* _Prompt_: A line belongs in the answer only if it contains the word "Image"; copy every such line from the listing below.

* _Data under study_:
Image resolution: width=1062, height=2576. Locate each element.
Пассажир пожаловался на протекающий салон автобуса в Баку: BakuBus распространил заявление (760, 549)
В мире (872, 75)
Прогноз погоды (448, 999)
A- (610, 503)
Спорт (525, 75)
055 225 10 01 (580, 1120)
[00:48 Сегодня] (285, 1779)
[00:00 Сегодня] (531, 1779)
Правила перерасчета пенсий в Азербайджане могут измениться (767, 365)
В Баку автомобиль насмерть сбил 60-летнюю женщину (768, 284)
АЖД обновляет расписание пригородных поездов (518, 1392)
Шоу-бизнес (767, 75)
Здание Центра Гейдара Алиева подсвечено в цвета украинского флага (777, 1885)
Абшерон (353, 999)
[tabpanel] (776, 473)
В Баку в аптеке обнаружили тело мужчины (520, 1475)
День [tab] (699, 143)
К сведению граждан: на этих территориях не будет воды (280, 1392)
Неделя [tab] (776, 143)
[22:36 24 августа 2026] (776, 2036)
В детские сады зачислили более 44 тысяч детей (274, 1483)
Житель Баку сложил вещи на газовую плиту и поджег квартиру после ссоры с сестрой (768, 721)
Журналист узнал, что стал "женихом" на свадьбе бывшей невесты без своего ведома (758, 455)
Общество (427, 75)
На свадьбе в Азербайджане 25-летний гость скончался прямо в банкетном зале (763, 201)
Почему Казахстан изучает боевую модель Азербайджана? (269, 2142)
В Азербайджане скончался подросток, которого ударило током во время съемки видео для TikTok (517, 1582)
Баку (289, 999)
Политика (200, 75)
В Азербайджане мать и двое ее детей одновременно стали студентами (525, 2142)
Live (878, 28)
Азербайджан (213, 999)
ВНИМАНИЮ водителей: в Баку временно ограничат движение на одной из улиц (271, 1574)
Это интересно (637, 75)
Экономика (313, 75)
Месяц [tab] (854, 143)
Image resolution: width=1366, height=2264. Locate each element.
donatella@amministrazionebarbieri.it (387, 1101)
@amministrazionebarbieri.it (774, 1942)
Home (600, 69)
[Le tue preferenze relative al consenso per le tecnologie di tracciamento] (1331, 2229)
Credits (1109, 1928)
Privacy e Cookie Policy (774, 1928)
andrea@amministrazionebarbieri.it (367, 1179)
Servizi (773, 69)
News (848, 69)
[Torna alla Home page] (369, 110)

* _Exercise solution_:
Image resolution: width=1062, height=2576. Locate each element.
Image resolution: width=1366, height=2264. Locate each element.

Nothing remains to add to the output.